Further, there isn’t evidence that this phenomenon is not isolated in Brazil. A study from brokerage firm eToro based on the performance of 83,000 accounts in Europe showed a median 12 month return of negative 36.3% and that 80% of the traders lost money. The lowest quartile of traders had performance of -91.4%. The S&P 500 had positive returns over the period of roughly 7%.
Earlier evidence stateside from the University of California Davis in 2010 showed that only 1.6% of traders were profitable net of fees as well.
Those that start day trading in earnest must ask themselves why they believe they will be in the incredibly small proportion that do so successfully over the long run. With such long odds, is it the new trader’s ability to select stocks? Is it their steely resolve when their holdings go down? Let’s investigate both of those.
Let’s say you believe you can pick stocks well enough to put you in that 1% of the top 3% threshold. The odds on this aren’t really convincing either.

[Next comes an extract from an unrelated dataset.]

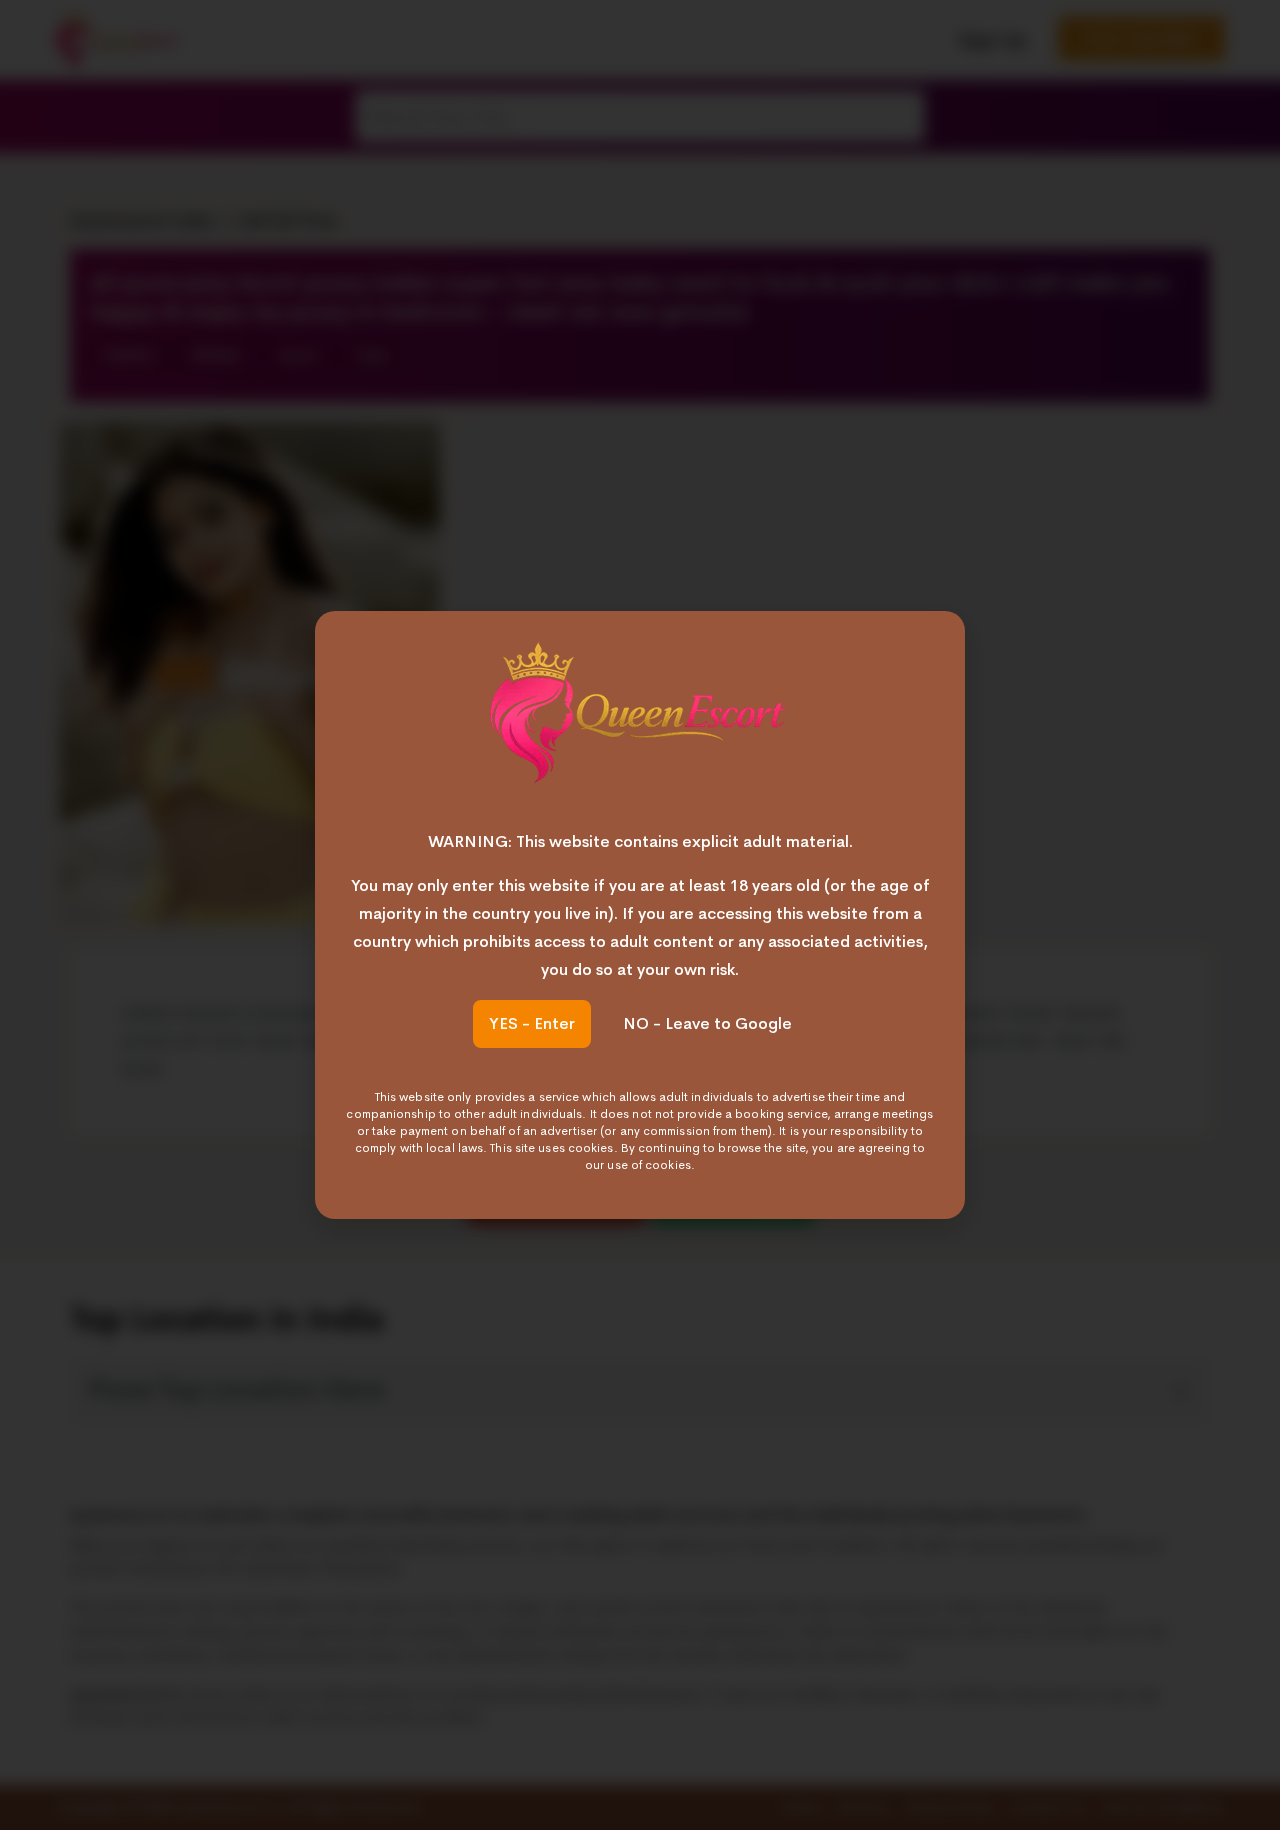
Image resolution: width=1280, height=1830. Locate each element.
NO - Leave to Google (707, 1023)
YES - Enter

Based on research of 14,455 active stocks between 1989 and 2015 by Longboard Asset Management, 80% of all stocks had a lifetime return of zero. The best performing 20% (2,942) of all stocks accounted for all the gains of the stock market. The below chart provides a sobering look at the odds of security selection, especially for day traders.
Well, what if a day trader believes that he/she can outperform the market because of some steely resolve. Evidence suggests that the odds on this are terrible. Even in the trader were to miraculously select the 20% of winners in the stock market, most investors underperform their own investments. Dalbar, a financial research firm in Boston, reported in 2015 that “equity-fund investors earned just 3.7% annually over the past 30 years through 2015 compared with a 10.4% annual return for the S&P 500”.
This massive performance gap is based on human behavior. Large cash expense coming up for your child’s wedding? You may have to sell stock. Worried about the market because of what a work friend told you over lunch? You may reduce your positions. Most people fall short of their own investments because it's hard to have conviction when it feels like the worst is yet to come. In March, ⅕ of Fidelity customers sold all their stock and ⅓ of investors over the age of 65 did so.
Overall, the math does not paint a rosy picture for day traders. The odds are long and the payouts meager if successful. Most stocks have zero or negative returns and most people underperform their own investments. As Warren Buffet said “investing is simple, but not easy”.
To close, I am nervous for what is to come for the new investors playing the hardest game the market has to offer.